At thirteen, Pablo was small for his age, shorter even than the cello he was carrying, with close-cropped black hair, searching blue eyes, and a serious expression out of synch with his youth. His father, visiting from Vendrell, had a few hours to spend with the young cellist who was making a name for himself in the big city – they called him el nen, “the kid”. Pablo, who preferred his Catalan name of Pau, was working seven nights a week in a trio at the Cafe Tost, which was well known for its coffee and thick hot chocolate beverages. Earlier in the day Carlos had bought Pablo his first adult-sized cello, and the two had their eyes open for sheet music the boy could use for his cafe concerts.
They strolled in the vicinity of the Columbus monument, towering sixty-two metres above the eight bronze lions at its base. It was a fiercely proud Columbus, the world’s highest, clutching a parchment in one hand and pointing to the Mediterranean with the other, as if suggesting future discoveries. At some point Pablo and his father would have left the singing birds of the Ramblas and entered the tangle of narrow, twisting streets near the waterfront. Ironwork balconies were draped with laundry and flowers. The occasional stone gargoyle screamed mutely. There was a faint smell of the sea.
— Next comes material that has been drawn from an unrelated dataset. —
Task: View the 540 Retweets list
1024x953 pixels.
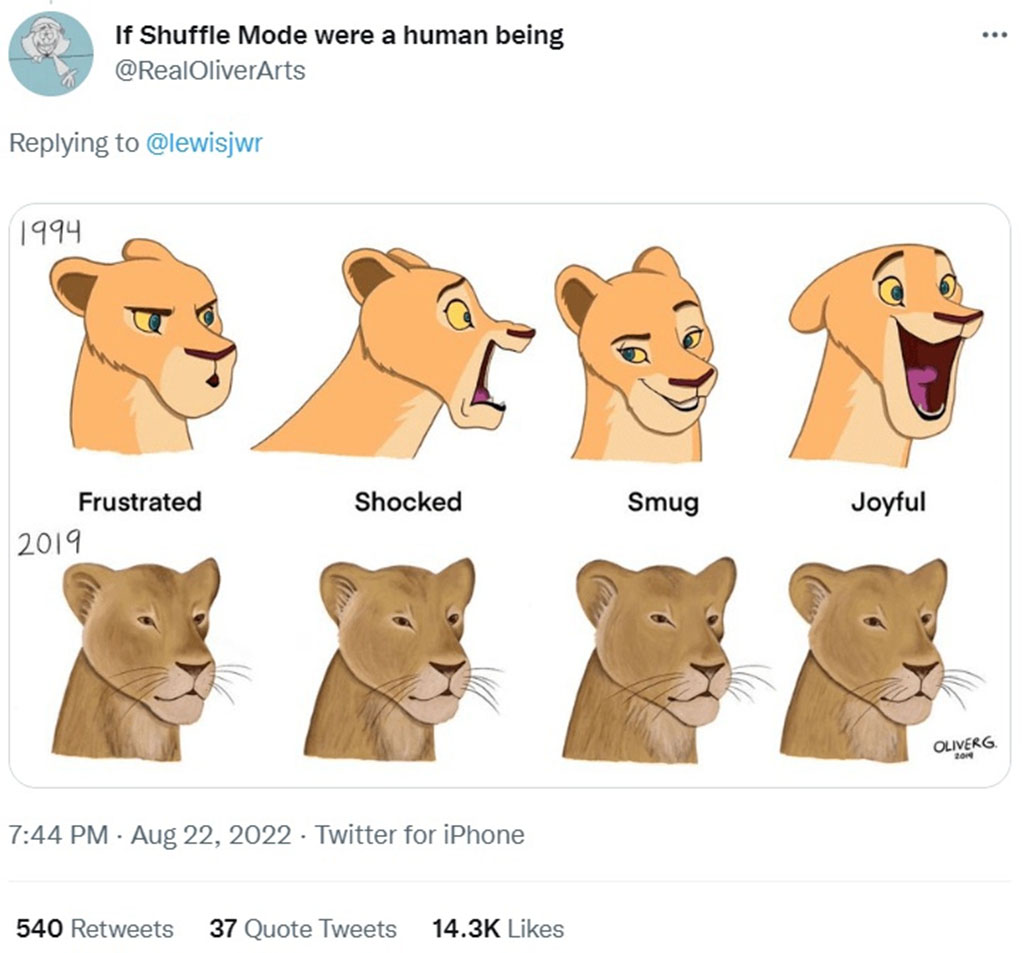Action: click(95, 928)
Father and son made their way through the cramped streets to one second-hand store after another, rummaging for cello music. On Carrer Ample they went into another music shop. As they rustled through the musty bundles of sheet music, some Beethoven cello sonatas were located. But what’s this? A tobacco-coloured cover page inscribed with fanciful black lettering: Six Sonatas or Suites for Solo Violoncello by Johann Sebastian Bach. Was this what it appeared to be? The immortal Bach composed music for cello alone?
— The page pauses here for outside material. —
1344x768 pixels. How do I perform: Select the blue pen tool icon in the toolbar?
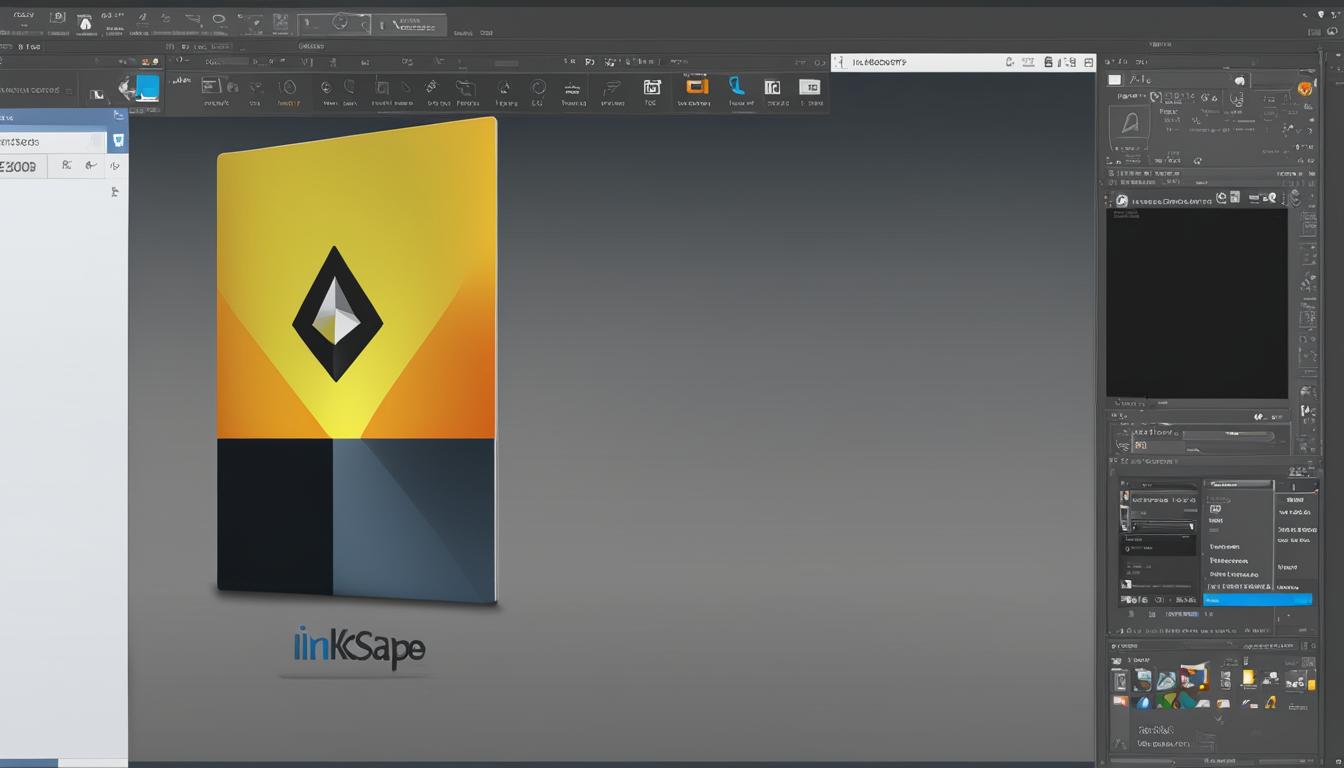tap(737, 87)
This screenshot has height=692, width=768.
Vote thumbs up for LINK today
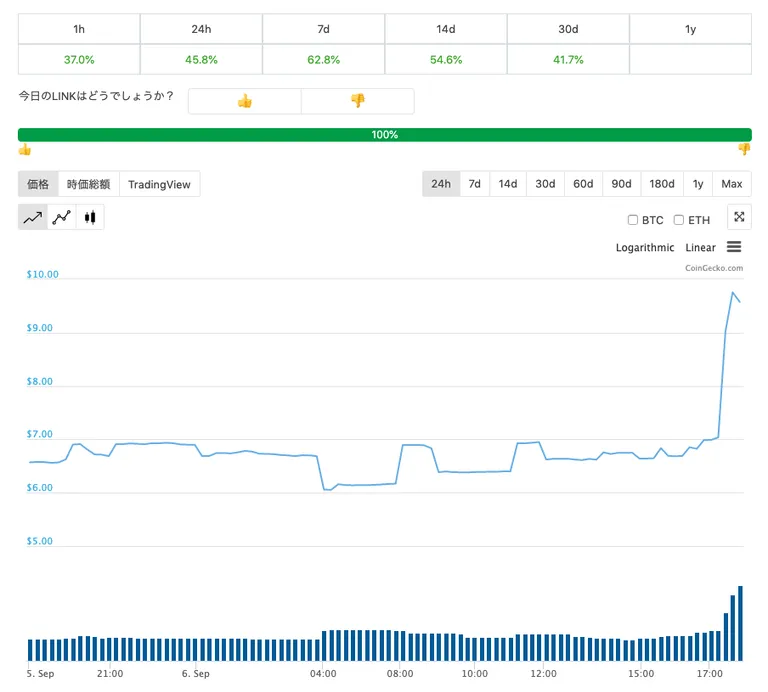[x=244, y=101]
Pesetas were paid for the sheet music. Pablo could not unglue his eyes from the pages, beginning with the first movement, the prelude to everything. He glided home through the twisting streets to the rhythm of a music that was taking shape in his imagination, the sensual mathematics of the score filling him from footsteps to fingertips.
He would have heard the first prelude as an opening statement, improvisatory, like a leisurely stroll that ends serendipitously. The ground is prepared for all that follows: structure, character, narrative. The comfortable pulse undulates into more intricate passages. The baritone soliloquy grows in intensity, solidifying, gathering strength, ascending a great height where a vast panorama reveals itself. Pause for one beat. The stakes are raised. Struggle is pressed into service. In time, a satisfying denouement.
Pablo looked again at the score. He would practice it every day for twelve years before mustering the courage to play the suites in public.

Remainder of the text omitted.